Collected data:
········

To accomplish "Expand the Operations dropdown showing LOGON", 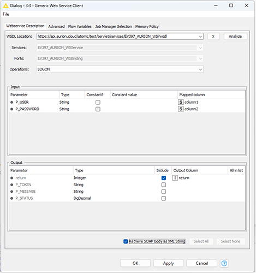I will [120, 69].
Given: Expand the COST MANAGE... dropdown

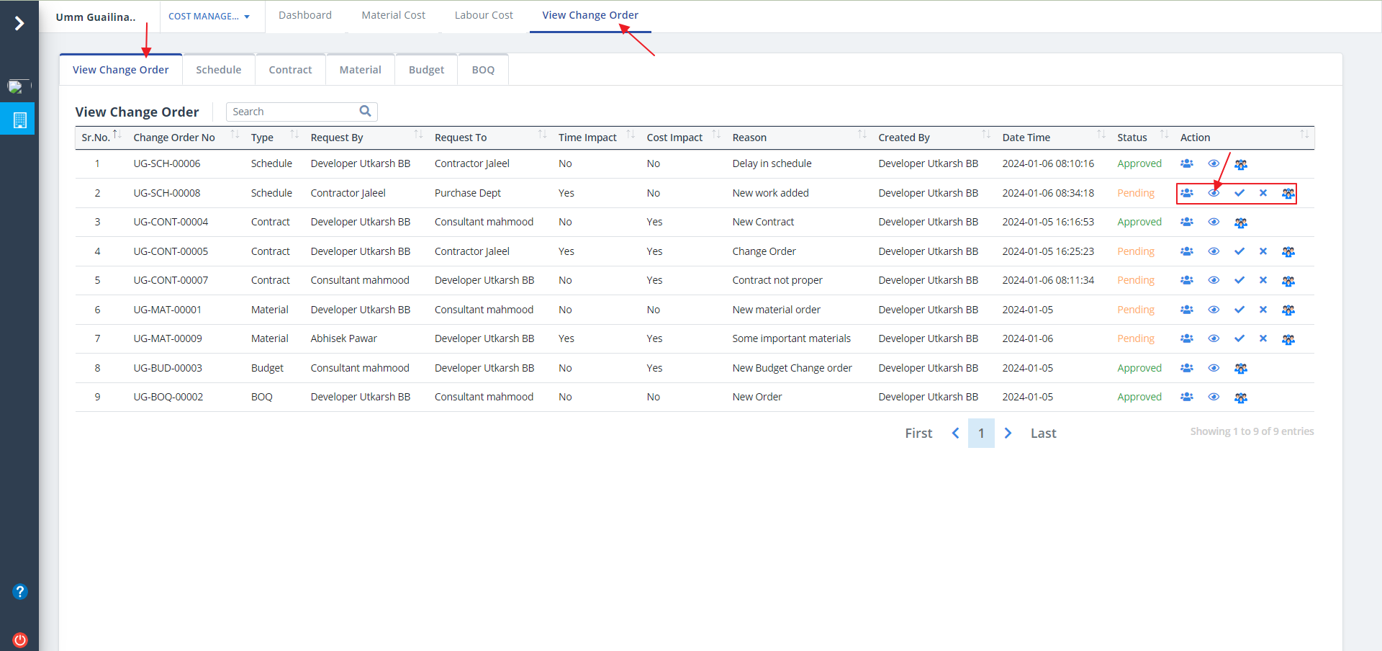Looking at the screenshot, I should (209, 16).
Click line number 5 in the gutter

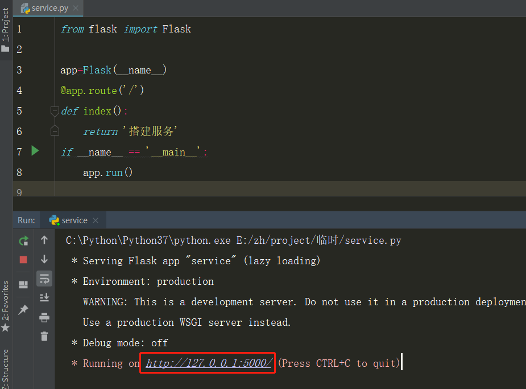19,110
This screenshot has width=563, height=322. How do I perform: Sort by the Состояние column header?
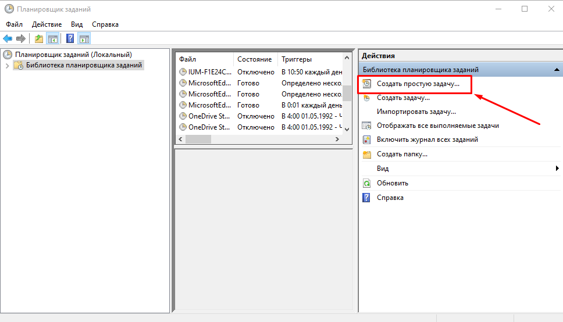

········

## Your objective
Please return only the lines running from the line with "Given: Expand the COST MANAGE... dropdown" to the final line of the data, both included, exactly and without any pictures.

## Answer below
Given: Expand the COST MANAGE... dropdown

Looking at the screenshot, I should (209, 16).
Click line number 5 in the gutter

19,110
This screenshot has width=563, height=322. How do I perform: Sort by the Состояние column header?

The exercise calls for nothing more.